━━ DOCUMENT EXTRACT ━━
In Post v. Doremus (60 N. Y. 371) there was an appeal to the Court of Appeals from an order made by the General Term granting a new trial. An undertaking was given to perfect the appeal and also to stay proceedings, the latter part providing that if the judgment appealed from should be affirmed or the appeal be dismissed the appellant would pay the amount directed to be paid by the judgment, etc. It was held that this latter part of the undertaking created no liability on the part of the sureties; that such *430liability was dependent upon the occurrence of a precedent event; that the judgment appealed from should be affirmed, but that event could never occur because no judgment was appealed from and none could be affirmed.
In Concordia Savings & Aid Assn. v. Read (124 N. Y. 189) an undertaking to stay proceedings in a foreclosure case, instead of providing for the. payment of deficiency under section 1331 of the Code of Civil Procedure, was in the form prescribed by section 1327 to stay execution on a money judgment, and provided that if the judgment appealed from should be affirmed or the appeal be dismissed, defendant would pay the sum directed to be paid by the judgment, etc. It was held that the judgment appealed from did not direct any money to be paid (Barnard v. Onderdonk, 98 N. Y. 158, 167), and, therefore, no recovery could be had upon the undertaking beyond the costs inserted in the judgment appealed from, even though there was finally a deficiency upon the mortgage which the defendant was liable to pay.
━━━
EXERCISE TASKS:
• a. Update the court opinion excerpt from "In Post v. Doremus" down to "could be affirmed.", putting "guarantors" in place of "sureties".
• b. Answer these questions from the court opinion excerpt:
(i) To which court was the appeal in Post v. Doremus taken?
(ii) In Concordia Savings & Aid Assn. v. Read, the form prescribed by which section of the Code of Civil Procedure did the undertaking follow?
(iii) Which case is cited for the holding that the judgment appealed from did not direct any money to be paid?
• c. Render this sentence from the court opinion excerpt in Spanish: "In Post v. Doremus (60 N. Y. 371) there was an appeal to the Court of Appeals from an order made by the General Term granting a new trial."
The stored data has nothing to do with this work.
━━ INFORMATION PROVIDED ━━
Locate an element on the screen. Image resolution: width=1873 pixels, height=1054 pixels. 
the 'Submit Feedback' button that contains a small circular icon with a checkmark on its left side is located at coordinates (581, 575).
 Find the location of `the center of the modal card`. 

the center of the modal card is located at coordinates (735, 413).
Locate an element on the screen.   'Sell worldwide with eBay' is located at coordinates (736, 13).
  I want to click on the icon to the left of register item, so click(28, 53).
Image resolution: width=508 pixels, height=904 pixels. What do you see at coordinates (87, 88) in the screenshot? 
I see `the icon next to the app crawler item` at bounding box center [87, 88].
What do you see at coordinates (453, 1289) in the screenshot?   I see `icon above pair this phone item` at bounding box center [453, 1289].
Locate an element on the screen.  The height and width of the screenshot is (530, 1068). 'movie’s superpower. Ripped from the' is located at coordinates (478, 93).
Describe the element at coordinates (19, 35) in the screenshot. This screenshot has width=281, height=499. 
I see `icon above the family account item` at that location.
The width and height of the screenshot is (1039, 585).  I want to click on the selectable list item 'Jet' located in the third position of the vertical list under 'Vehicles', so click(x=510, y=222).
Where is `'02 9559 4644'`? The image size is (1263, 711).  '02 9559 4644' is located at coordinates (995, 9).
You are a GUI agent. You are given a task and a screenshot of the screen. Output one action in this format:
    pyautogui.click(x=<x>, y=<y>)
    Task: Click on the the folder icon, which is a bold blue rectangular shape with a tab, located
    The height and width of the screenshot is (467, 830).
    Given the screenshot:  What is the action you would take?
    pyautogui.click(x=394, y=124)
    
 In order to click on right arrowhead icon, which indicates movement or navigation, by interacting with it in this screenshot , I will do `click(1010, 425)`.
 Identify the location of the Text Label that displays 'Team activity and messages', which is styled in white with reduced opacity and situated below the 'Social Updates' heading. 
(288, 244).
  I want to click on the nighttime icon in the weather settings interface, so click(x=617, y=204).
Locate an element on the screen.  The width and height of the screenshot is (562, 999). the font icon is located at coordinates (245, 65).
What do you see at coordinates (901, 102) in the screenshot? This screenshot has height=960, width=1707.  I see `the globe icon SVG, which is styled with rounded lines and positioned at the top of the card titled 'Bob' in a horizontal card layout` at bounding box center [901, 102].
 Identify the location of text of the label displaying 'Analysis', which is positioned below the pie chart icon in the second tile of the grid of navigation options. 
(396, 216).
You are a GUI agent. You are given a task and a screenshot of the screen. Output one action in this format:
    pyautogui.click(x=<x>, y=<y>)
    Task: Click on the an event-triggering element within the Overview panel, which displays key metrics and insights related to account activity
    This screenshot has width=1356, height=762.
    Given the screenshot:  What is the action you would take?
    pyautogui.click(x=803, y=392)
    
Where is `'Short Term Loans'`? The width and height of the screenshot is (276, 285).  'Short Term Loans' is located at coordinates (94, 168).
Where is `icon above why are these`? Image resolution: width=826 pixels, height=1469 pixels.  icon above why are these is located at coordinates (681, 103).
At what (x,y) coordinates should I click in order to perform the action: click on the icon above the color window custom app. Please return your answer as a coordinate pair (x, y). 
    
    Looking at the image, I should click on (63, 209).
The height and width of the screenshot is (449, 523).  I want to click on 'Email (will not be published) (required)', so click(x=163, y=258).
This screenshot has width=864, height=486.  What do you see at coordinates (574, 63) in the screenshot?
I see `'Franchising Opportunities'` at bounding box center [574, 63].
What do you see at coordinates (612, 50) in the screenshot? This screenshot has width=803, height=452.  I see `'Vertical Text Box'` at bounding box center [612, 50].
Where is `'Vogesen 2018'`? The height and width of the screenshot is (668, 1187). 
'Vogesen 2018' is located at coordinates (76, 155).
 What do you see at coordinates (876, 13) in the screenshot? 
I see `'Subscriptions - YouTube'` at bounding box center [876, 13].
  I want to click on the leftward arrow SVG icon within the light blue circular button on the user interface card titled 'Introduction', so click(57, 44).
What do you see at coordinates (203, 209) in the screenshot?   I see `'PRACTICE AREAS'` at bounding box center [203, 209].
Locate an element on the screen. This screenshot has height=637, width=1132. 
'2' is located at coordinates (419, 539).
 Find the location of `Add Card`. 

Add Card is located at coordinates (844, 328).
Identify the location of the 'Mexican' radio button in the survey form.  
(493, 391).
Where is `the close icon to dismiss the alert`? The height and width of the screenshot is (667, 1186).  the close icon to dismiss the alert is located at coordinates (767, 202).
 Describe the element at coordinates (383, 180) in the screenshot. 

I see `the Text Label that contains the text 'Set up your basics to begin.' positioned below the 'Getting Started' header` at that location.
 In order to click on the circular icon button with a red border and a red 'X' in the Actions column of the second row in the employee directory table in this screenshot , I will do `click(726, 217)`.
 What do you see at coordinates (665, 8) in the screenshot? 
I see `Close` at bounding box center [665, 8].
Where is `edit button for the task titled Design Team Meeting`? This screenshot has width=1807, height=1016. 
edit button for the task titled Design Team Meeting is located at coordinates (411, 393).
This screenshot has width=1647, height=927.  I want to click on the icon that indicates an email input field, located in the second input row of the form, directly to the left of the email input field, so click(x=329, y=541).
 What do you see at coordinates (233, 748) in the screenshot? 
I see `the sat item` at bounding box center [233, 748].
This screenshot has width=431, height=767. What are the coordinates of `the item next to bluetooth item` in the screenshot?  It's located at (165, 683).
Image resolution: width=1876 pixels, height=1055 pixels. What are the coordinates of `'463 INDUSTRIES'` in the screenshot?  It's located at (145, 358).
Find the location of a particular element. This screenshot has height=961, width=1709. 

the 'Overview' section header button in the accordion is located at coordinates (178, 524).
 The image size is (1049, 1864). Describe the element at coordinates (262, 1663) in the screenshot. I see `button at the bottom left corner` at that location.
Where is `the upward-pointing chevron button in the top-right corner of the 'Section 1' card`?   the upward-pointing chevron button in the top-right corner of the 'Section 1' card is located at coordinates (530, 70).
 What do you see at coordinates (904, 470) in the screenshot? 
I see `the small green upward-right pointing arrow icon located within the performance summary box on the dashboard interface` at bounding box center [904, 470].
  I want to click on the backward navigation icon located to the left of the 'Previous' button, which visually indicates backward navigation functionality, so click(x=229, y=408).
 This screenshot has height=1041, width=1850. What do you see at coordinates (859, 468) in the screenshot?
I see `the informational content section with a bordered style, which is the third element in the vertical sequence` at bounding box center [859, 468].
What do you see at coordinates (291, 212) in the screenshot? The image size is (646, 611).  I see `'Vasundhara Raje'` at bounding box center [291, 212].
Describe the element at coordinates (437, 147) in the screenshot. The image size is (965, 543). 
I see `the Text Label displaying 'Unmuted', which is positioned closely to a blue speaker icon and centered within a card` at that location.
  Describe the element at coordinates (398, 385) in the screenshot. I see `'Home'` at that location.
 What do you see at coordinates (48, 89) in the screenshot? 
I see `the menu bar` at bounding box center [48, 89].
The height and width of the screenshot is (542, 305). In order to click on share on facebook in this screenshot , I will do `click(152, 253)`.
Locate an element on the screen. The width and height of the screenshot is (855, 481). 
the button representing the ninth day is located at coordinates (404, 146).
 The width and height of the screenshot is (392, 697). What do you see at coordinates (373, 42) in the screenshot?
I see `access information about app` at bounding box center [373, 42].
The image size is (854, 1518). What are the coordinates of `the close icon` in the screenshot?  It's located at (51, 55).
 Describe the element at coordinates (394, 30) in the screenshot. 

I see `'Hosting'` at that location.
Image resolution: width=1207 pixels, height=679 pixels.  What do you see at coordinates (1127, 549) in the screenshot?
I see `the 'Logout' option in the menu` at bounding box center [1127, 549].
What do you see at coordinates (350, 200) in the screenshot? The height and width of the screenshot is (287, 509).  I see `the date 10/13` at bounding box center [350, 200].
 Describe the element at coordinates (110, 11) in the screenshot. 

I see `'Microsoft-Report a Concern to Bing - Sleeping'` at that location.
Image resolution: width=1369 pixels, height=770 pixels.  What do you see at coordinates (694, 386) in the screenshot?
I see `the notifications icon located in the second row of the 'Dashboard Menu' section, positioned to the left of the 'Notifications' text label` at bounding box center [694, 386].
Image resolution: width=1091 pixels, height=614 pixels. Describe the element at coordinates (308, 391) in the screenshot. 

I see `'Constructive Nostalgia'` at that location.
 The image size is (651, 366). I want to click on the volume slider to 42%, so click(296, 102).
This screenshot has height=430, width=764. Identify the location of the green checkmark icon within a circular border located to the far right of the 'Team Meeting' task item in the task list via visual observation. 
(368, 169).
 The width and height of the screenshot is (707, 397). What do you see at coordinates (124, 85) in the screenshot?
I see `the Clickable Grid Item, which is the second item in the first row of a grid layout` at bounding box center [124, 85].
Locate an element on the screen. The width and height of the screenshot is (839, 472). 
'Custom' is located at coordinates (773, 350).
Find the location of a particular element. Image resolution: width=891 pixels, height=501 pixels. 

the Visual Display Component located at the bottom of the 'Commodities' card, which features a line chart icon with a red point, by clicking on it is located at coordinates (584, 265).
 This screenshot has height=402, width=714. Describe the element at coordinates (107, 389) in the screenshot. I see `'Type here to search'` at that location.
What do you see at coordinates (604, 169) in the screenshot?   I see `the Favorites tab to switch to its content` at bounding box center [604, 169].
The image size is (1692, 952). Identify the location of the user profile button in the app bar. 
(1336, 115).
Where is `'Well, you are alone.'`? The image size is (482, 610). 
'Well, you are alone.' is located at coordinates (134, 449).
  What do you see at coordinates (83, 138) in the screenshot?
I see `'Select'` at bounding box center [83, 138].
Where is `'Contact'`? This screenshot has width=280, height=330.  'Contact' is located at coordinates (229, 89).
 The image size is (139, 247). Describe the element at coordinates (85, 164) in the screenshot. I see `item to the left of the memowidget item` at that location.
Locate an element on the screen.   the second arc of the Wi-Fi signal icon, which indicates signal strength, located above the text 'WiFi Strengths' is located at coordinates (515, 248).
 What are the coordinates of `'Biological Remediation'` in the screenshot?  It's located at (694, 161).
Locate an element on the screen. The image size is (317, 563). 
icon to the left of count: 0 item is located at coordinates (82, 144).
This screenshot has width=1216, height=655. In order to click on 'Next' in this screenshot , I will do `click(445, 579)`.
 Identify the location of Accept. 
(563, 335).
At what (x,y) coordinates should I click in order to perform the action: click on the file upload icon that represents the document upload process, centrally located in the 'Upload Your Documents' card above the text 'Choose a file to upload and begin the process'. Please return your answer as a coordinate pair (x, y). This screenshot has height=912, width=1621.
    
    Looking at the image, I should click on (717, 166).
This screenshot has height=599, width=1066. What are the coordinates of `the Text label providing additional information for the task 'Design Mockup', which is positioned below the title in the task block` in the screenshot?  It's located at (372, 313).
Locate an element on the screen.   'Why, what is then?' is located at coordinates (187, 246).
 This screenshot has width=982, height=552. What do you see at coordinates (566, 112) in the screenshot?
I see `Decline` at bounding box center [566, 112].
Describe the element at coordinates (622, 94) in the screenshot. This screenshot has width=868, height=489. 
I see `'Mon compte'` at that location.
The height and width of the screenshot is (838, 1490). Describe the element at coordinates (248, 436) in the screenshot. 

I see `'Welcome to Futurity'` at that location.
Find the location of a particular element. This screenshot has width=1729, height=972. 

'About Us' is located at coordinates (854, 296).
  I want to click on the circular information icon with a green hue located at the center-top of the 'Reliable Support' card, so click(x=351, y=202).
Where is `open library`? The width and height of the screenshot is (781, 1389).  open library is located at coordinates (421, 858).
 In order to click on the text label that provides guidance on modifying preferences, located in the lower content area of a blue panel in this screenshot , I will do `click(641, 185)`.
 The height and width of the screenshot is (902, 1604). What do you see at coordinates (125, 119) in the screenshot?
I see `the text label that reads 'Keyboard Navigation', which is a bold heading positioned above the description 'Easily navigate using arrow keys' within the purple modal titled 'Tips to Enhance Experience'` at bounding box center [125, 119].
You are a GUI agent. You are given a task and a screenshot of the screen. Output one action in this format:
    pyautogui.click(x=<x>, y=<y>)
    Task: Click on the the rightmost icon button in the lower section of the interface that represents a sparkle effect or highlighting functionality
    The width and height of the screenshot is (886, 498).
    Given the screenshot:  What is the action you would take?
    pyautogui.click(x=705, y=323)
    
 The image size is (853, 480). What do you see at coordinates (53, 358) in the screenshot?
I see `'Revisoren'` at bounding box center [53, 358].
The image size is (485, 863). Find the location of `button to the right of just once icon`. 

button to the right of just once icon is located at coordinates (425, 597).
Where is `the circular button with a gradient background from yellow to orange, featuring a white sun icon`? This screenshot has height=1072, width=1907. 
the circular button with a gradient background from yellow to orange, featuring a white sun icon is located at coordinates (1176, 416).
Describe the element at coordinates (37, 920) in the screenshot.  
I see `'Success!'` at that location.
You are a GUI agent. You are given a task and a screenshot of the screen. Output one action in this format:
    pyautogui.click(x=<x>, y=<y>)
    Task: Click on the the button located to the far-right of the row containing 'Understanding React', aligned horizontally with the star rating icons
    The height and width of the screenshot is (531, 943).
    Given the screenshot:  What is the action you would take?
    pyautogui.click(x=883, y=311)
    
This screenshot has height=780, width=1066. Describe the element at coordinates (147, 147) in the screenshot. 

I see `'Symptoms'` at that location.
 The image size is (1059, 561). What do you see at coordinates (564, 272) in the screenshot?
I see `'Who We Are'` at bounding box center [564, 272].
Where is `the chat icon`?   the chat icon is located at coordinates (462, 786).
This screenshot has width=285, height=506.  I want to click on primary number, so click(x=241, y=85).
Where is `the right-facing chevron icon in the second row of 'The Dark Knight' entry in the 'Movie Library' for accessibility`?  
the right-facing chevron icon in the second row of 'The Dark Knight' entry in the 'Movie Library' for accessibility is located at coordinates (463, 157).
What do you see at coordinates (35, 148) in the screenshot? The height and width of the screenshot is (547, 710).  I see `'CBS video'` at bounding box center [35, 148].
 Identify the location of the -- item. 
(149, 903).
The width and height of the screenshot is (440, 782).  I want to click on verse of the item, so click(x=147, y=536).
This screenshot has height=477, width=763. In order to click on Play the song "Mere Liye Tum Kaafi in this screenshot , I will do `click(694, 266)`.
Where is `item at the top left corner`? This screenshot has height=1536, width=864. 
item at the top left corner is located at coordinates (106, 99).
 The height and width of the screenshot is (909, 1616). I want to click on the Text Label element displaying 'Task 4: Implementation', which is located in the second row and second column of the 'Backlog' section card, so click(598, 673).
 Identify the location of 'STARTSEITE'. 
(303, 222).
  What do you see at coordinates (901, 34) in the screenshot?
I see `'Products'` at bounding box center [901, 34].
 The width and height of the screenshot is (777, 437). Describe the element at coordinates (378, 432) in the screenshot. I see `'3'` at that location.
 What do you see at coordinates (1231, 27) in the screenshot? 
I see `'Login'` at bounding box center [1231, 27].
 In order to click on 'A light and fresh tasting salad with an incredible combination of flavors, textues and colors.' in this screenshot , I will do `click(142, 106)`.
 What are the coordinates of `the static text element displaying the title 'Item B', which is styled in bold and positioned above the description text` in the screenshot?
━━━
SOLUTIONS IN ORDER:
• a.
In Post v. Doremus (60 N. Y. 371) there was an appeal to the Court of Appeals from an order made by the General Term granting a new trial. An undertaking was given to perfect the appeal and also to stay proceedings, the latter part providing that if the judgment appealed from should be affirmed or the appeal be dismissed the appellant would pay the amount directed to be paid by the judgment, etc. It was held that this latter part of the undertaking created no liability on the part of the guarantors; that such *430liability was dependent upon the occurrence of a precedent event; that the judgment appealed from should be affirmed, but that event could never occur because no judgment was appealed from and none could be affirmed.

• b.
(i) The Court of Appeals
(ii) Section 1327
(iii) Barnard v. Onderdonk (98 N. Y. 158, 167)

• c. En Post v. Doremus (60 N. Y. 371) se interpuso una apelación ante el Tribunal de Apelaciones contra una orden dictada por el General Term que concedía un nuevo juicio.